***** Texte du document *****

Ces formules courtes donnent une précieuse indication sur les troubles visuels que l’on cherchait à soulager : cataractes, inflammations, rougeurs ou encore infections des paupières.
Un témoignage rare de la médecine antique
L’étude de ce cachet nous éclaire sur la manière dont les Romains concevaient la médecine. Les maladies des yeux étaient courantes dans le monde antique, notamment à cause de la poussière, de l’éblouissement solaire et du manque d’hygiène. Les collyres faisaient donc partie de la pharmacopée essentielle.
Le sceau d’Apt rappelle que les médecins de l’époque avaient déjà une pratique très organisée : les remèdes étaient préparés, étiquetés et prescrits pour des symptômes bien définis.
Pourquoi est-ce important ?
Cet objet est à la fois :
- Archéologique, car il témoigne de la vie quotidienne et des soins médicaux dans l’Empire romain ;
- Historique, puisqu’il illustre le savoir médical transmis par les textes antiques de médecins comme Galien ou Celse ;
- Patrimonial, car il relie le territoire provençal d’Apt à une pratique universelle, la médecine.
Conservé aujourd’hui à la BnF, ce petit cachet à collyres rappelle que les soins du corps et de la vue étaient déjà au cœur des préoccupations des Anciens.
Les cachets à collyres servaient à marquer ces préparations, qui étaient des poudres comprimées en pastilles ou des onguents que l’on diluait avec de l’eau, du lait ou du vin avant application dans les yeux.
Principaux ingrédients utilisés dans les collyres romains
- Minéraux et métaux
- Antimoine (stibium) : utilisé comme poudre fine, aux propriétés astringentes.
- Sulfate de cuivre (chalcanthum) : antiseptique, utilisé contre les inflammations.
- Plomb (céruse, litharge) : fréquent dans les préparations antiques, malgré sa toxicité.
- Oxyde de zinc (calamine) : calmant et cicatrisant.
- Produits végétaux
- Miel : base fréquente des collyres, à la fois adoucissant et antiseptique.
- Aloès : apaisant et laxatif local.
- Résines et gommes (encens, myrrhe, gomme arabique) : propriétés anti-inflammatoires.
- Plantes aromatiques (safran, fenouil, aneth, rue) : souvent utilisées pour « éclaircir la vue ».
- Produits animaux
- Graisse ou lait (parfois de chèvre ou d’ânesse) comme excipients.
- Occasionnellement, des substances plus étranges, comme le bile animale, sont mentionnées.
Exemple de collyre antique (selon Celse et Galien)
Un collyre contre les inflammations pouvait contenir :
- du safran (calmant),
- de la myrrhe (désinfectante),
- du miel (pour la consistance),
- un peu de sulfate de cuivre (antiseptique).
La pâte obtenue était séchée en pastilles. Avant usage, on en diluait une dans de l’eau ou du lait, puis on l’appliquait dans l’œil.

***** Jeu de données *****

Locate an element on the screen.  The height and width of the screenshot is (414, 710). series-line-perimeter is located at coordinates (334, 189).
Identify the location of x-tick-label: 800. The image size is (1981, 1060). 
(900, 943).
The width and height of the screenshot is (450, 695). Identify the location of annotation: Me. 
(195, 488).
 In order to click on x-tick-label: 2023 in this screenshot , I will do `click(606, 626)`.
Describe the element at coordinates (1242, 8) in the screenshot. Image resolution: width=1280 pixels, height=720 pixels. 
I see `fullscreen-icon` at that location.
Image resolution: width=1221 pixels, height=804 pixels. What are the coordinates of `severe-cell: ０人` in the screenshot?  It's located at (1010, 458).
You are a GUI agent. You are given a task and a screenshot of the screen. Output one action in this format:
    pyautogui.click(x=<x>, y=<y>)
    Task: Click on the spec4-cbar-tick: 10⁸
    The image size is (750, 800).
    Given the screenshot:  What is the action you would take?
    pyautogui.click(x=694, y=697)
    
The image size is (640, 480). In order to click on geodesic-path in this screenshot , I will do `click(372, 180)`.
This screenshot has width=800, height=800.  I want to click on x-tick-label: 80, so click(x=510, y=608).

*****

> **Consigne 1**
Dans le texte sur le cachet à collyres, recopiez tout ce qui va de « Ces formules courtes » jusqu'à « infections des paupières. », en substituant « glaucomes » à « cataractes ».
> **Consigne 2**
Répondez aux questions suivantes à partir du texte sur le cachet à collyres.
(a) Où le cachet est-il conservé aujourd'hui ?
(b) Avec quels liquides diluait-on les préparations avant de les appliquer dans les yeux ?
(c) Quelles propriétés sont attribuées à l'oxyde de zinc ?
Les données ne servent pas ici.

> **Réponse 1**
Ces formules courtes donnent une précieuse indication sur les troubles visuels que l’on cherchait à soulager : glaucomes, inflammations, rougeurs ou encore infections des paupières.

> **Réponse 2**
(a) À la BnF.
(b) Avec de l'eau, du lait ou du vin.
(c) Il est calmant et cicatrisant.